The patterns detected "could only really be explained if the tumor were, in fact, a clone — a single cell clone that is spreading," senior author Stephen Goff, a biochemistry and molecular biophysics researcher at Columbia, told GenomeWeb.

Transmissible cancer cell lines have been described only rarely in the past. The most notable examples include a sexually transmitted venereal tumor disease in dogs and the Tasmanian devil facial tumor disease, which is passed from one animal to the next by biting.

For their new analysis, Goff and colleagues focused on a leukemia-like disease called disseminated, or hemic, neoplasia that's been negatively impacting populations of the soft-shell clam Mya arenaria on the East Coast since the 1970s.

Although transmission of the disease between soft-shell clams was long documented, researchers had not been able to find a viral culprit or other infectious agent behind the often-deadly disease.

Goff and his team, who normally study mouse leukemia viruses, started doing research on the clam neoplasia after being contacted by a marine biologist who suspected a cancer-causing virus might be at play.

In a study published in the Proceedings of the National Academy of Sciences last year, the researchers used RNA sequencing on soft-shell clam hemolymph to show that the neoplasms are marked by dramatically elevated expression and copy numbers of the Steamer retrotransposon.

◆ Information
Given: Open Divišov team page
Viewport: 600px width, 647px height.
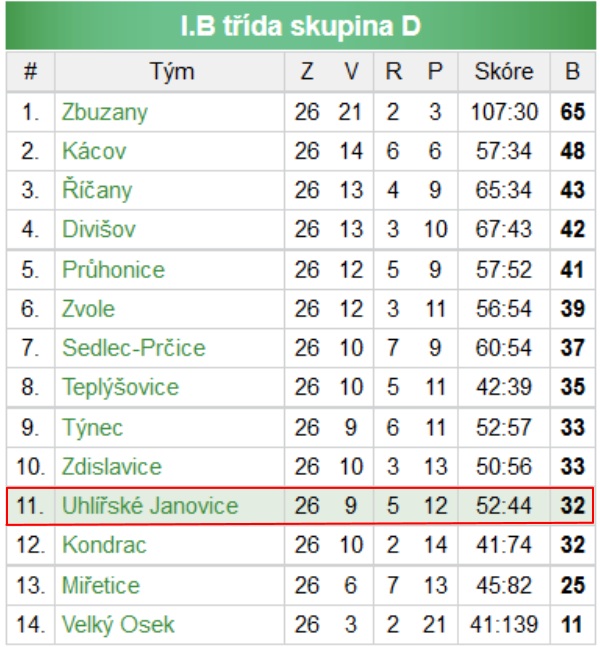Looking at the screenshot, I should [x=99, y=229].
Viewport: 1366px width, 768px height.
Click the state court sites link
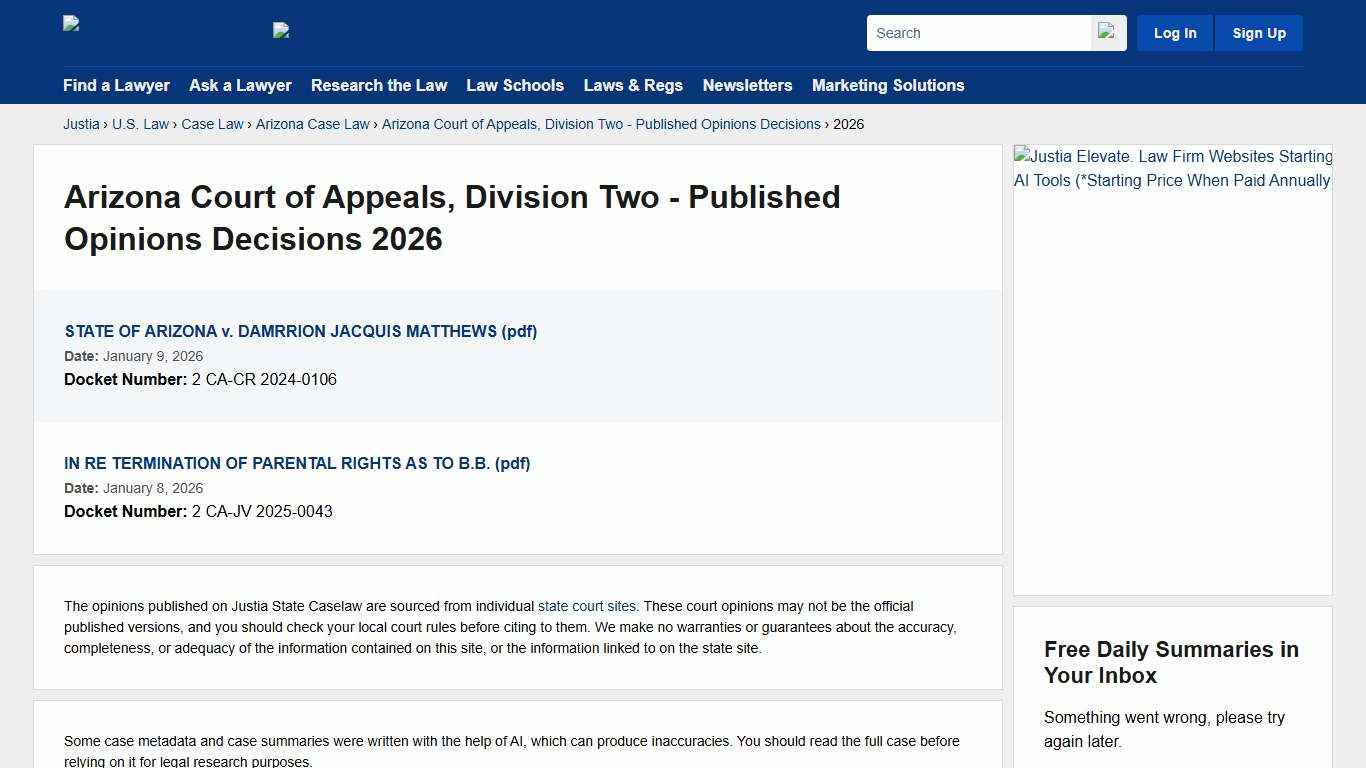tap(586, 606)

◆ Exercise instructions
[A] From the passage on cancer in soft-shell clams, render this sentence in Spanish: "Transmissible cancer cell lines have been described only rarely in the past."
[B] Carry on the passage on cancer in soft-shell clams, starting after its final sentence.
The data can be ignored here.

◆ Answers for this exercise
[A] Las líneas celulares de cáncer transmisibles se han descrito solo en raras ocasiones en el pasado.

[B]
Whereas just two to 10 copies of Steamer are normally detected in the soft-shell clam genome, they found that the retroelement was dialed up to as many as 300 copies in the neoplasia.

To explore this in more detail for the current study, the researchers used inverse PCR to profile Steamer insertion sites in leukemic soft-shell clams from sites off of New York, Maine, and Prince Edward Island.

The team detected a dozen insertion sites. Of those, seven were shared across all of the leukemic samples. Another four were found in neoplastic samples from the New York and Maine sites alone, while a single Steamer insertion was specific to neoplasms in clams from Canada.

Through additional PCR-based genotyping on mitochondrial SNP and microsatellite DNA patterns in 11 healthy soft-shell clams and nine clams with neoplasms, the researchers verified the clonal nature of the clam leukemia cell lines, demonstrating that they differed genetically from non-cancerous tissues in affected host clams.

"Those genotypes were distinct from the host animal in which the disease was occurring," Goff said. "So this clone had not arisen from the host in the normal way."

Their results suggest that neoplastic cell lines cluster with one another genetically, although the transmissible cancer clones that are circulating in Canada and the US appear to fall in slightly different subgroups due to divergence in the time since the first clonal cancer arose.

It remains to be seen when that divergence occurred, since scientists have not yet gotten a handle on when the clonal clam cancer originated.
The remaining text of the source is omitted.